"Sophie's mom is a comic and writes television scenes and sketches at the Fisk Building."
Greenwich Village, 1957
There’s something I'd like to write but my friends say no one would believe it. It’s based on an incident that really happened when I was at Your Show of Shows.
We were supposed to do a romantic comedy skit featuring Imogene Coca and all of a sudden everybody’s looking at me. “Well?” says our producer Max Liebman. “Well what?” says I.
“Well,” he says again, clearing his throat. “Look,” I say, “If you want me to come up with something romantic, I will.” Big sigh of relief all around the room.
“But I’ll do it because I’m a writer,” I say, “not because I’m a broad.”
“Sure, sure,” says Max. And then I smile.
“I don’t believe in romance,” I say, and you’d think I would have suddenly grown three eyes and sprouted fifty new legs. You could have heard a pin drop, and half the room’s mouths dropped open like baby birds.
“Don’t look at me like that.”
“How should we look at you?” asked Max.
“How should I know?”
The thing is, I’ve had a lot of romancing and I can tell you how it ends. Never pretty, and usually in tears. If a young woman ever asks me about what to look for in a guy, I say, someone who’ll be nice to you. And you want him to make you laugh.
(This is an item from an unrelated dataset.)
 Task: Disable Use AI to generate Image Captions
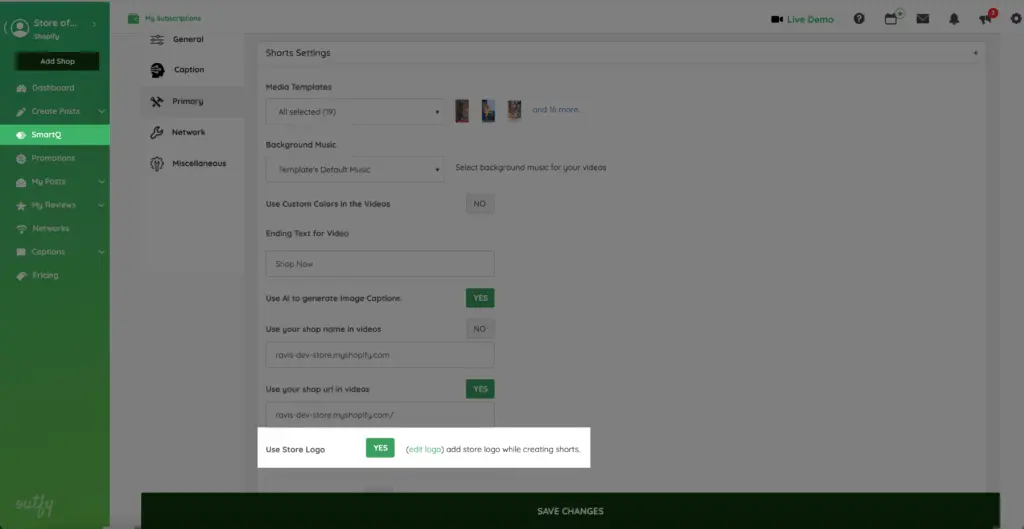pos(480,298)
Which is why I’m going out with someone who does that. (Not anyone from any of the shows I’ve worked for, because that’s its own recipe for disaster.) But someone who appreciates a good joke and knows how to tell it. Who enjoys life in general.
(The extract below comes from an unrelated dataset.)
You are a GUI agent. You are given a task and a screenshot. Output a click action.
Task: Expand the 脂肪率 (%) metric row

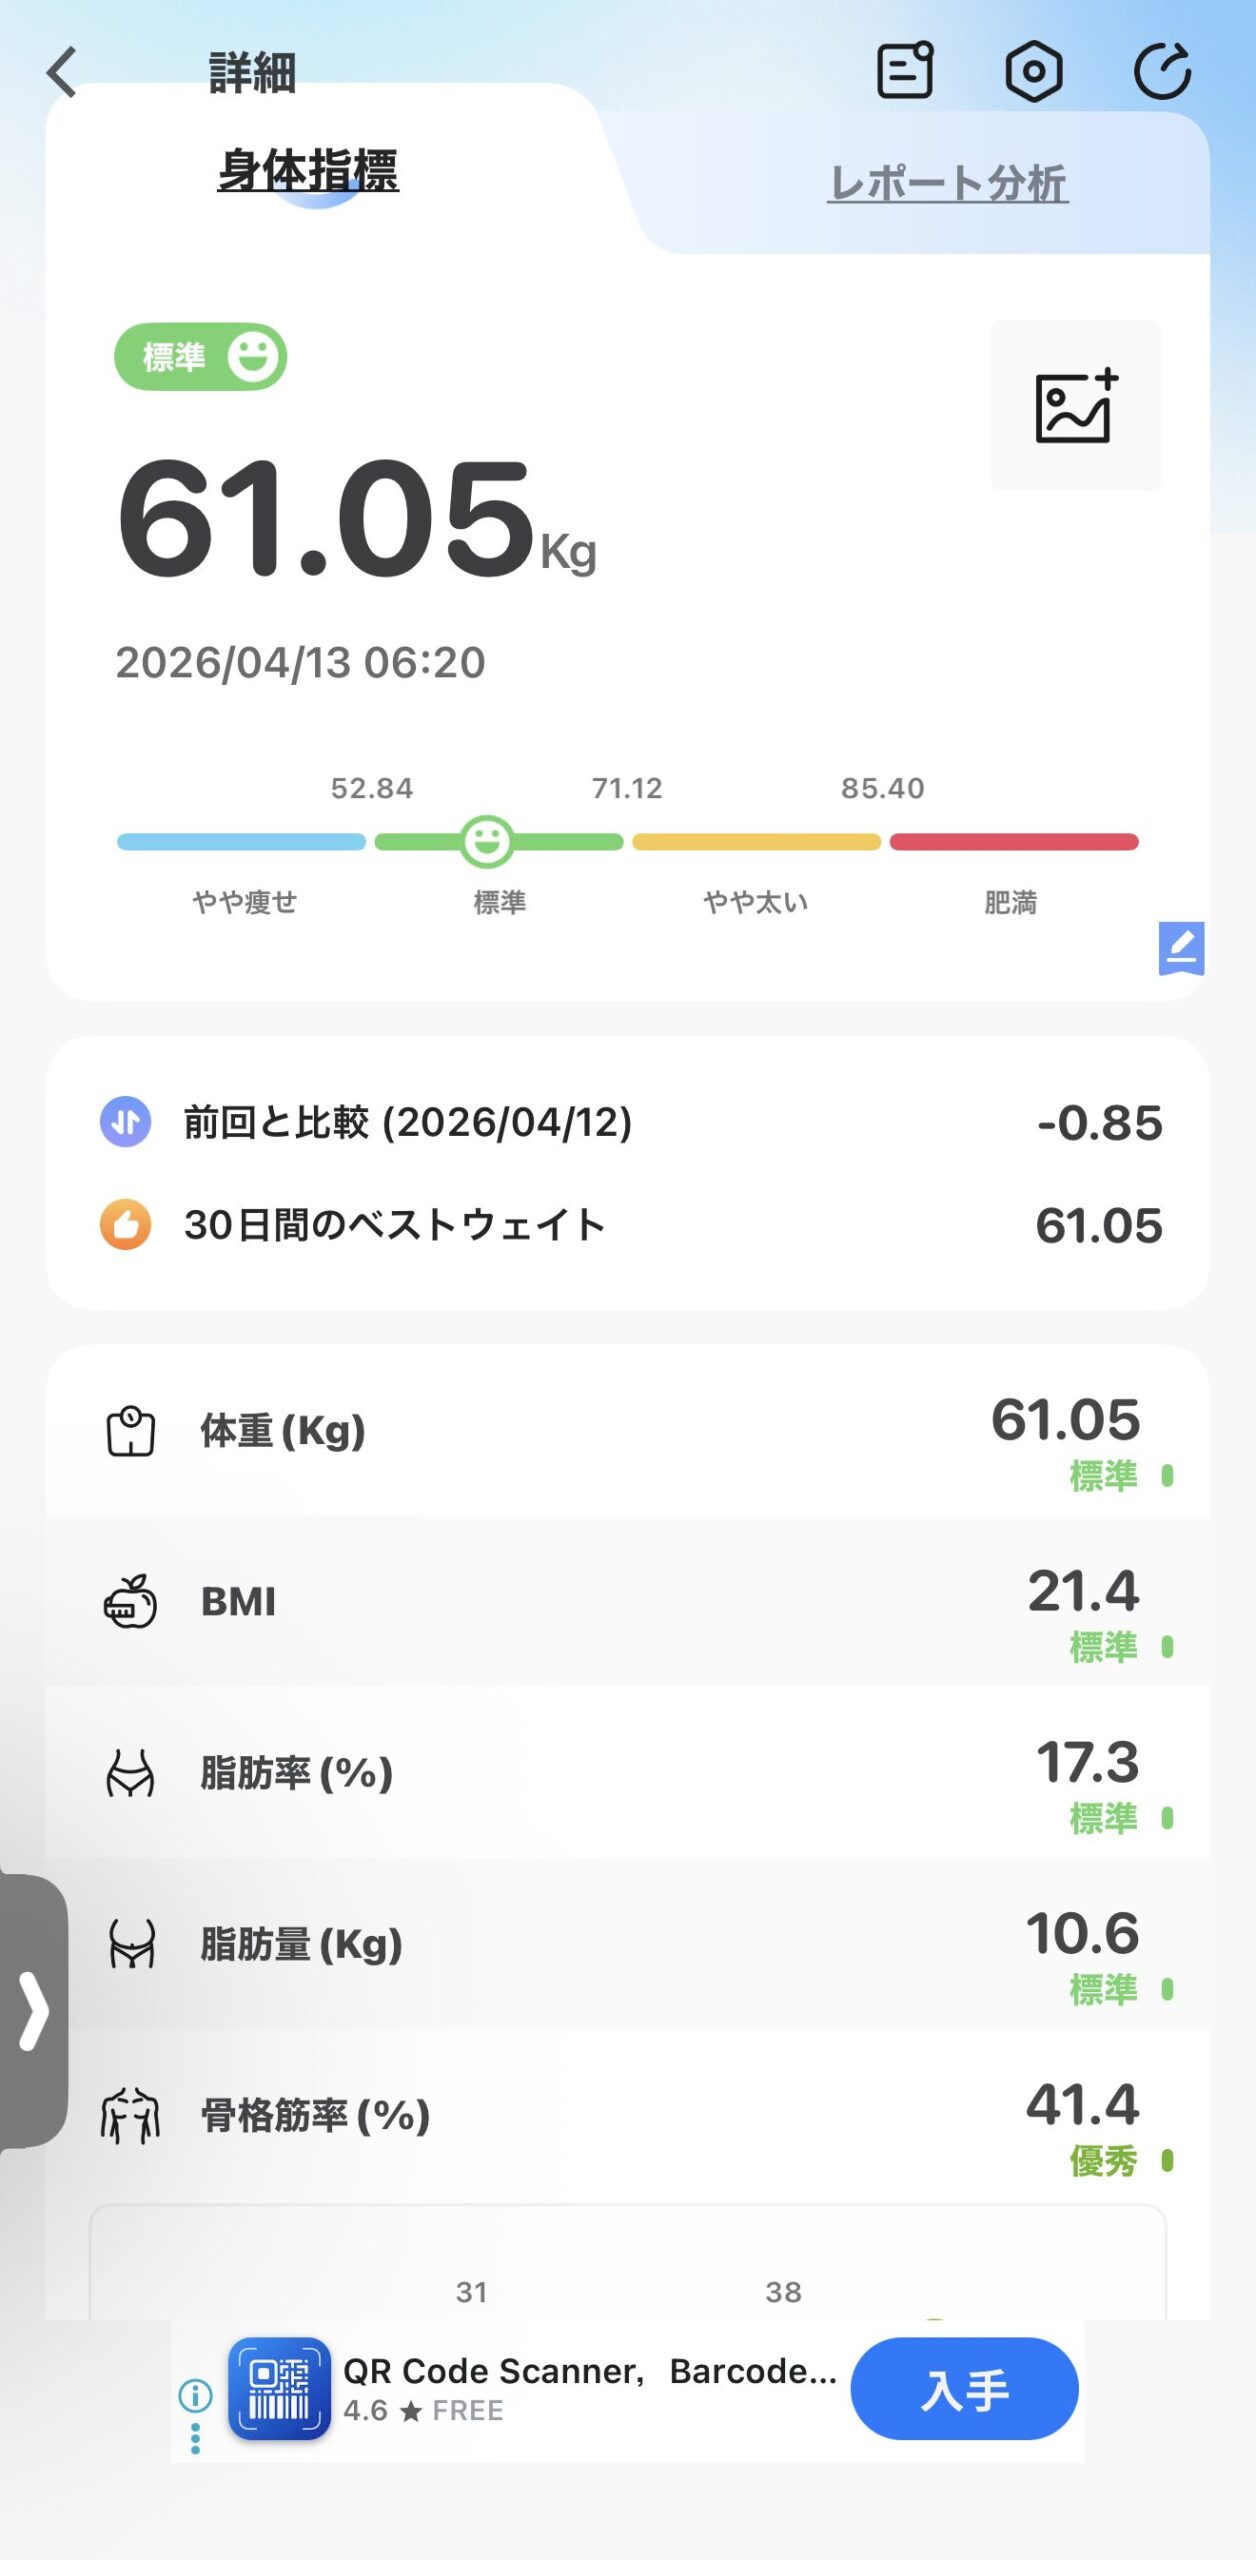coord(627,1773)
Because that’s what’s going to get you through all the tough times, more than flowers, more than candles, more than sweet nothings whispered in your ear (which turn out to mean absolutely nothing too).
Of course, I did come up with something romantic for Imogene, and everything went wrong in the skit, like it’s supposed to in comedyland. But I thank my lucky stars every day I don’t believe in romance. And my guy makes me happier than I’ve ever been.